As medical anthropologists we strive to better understand factors which influence health and well-being. A strategic way for anthropologists to enhance our understanding of and inform health care is to influence the training of allopathic physicians to improve patient care and population health. We invite professionals and students to this round table discussion to enhance the training of anthropologists for medical school careers, and to influence medicine to better understand anthropology roles and expertise. Anthropologists in medical schools often provide multidimensional social science and humanities material across the basic science and clinical phases of the curriculum. These often include a focus on culturally sensitive patient care, family and community life situations, health inequalities and structural vulnerabilities, caring for culturally diverse communities, bioethics, narrative, reflective writing and thinking, as well as a socio-structural lens on health and related policies. With the 2021 publication of the book, “Anthropology in Medical Education: Sustaining Engagement and Impact,” numerous recommendations from the chapter authors are noted in the concluding chapter by Dennis Wiedman and Iveris Martinez: “Contributions, Constraints, and Facilitations for Sustained Engagement of Anthropology in Medical Education.” Of major importance are the differences in the “culture of medicine” and the “culture of anthropology,” that constrain anthropologists from fully participating, thriving, and surviving in medical schools.

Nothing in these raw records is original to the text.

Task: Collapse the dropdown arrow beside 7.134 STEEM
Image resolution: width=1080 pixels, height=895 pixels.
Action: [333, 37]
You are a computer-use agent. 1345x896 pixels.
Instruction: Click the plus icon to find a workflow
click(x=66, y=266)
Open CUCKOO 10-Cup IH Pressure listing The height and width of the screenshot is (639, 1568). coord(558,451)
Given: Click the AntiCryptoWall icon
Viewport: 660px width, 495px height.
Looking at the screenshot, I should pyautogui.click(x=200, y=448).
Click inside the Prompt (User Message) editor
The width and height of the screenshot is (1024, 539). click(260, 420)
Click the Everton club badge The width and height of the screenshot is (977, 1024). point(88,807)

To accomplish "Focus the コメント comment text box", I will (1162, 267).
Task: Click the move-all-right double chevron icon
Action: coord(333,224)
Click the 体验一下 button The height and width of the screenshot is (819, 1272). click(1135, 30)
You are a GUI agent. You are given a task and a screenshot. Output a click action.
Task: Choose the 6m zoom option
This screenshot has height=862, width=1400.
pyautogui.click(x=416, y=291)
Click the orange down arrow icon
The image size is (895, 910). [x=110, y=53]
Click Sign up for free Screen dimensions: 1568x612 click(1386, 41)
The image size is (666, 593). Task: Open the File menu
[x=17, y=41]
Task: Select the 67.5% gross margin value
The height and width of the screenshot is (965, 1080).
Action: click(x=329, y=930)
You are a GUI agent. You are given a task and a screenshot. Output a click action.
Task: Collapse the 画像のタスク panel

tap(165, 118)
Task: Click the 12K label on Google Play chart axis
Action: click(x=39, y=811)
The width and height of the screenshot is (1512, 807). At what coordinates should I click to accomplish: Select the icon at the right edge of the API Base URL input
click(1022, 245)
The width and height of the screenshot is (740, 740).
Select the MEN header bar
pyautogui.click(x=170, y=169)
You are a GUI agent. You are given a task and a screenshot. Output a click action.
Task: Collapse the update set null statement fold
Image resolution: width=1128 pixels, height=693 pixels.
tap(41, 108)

Major issues identified are medical school teaching credentialing, identity loss and isolation, status gap, lack of adequate preparation for roles in medicine, making anthropological perspectives clinically relevant and vice versa, developing productive curricular collaboration with clinical and basic science faculty, what is considered as evidence, influencing testing and the MCAT exam, supportive professional organizations, and changing the culture of anthropology. A purpose of this round table is to stimulate discussions, publications, policies, and actions to address issues presented by the chapter authors. Each of the presenters will provide their experiences and perspectives on issues considered most important followed by our discussant. Most of the time will be an open forum for audience dialog on these issues.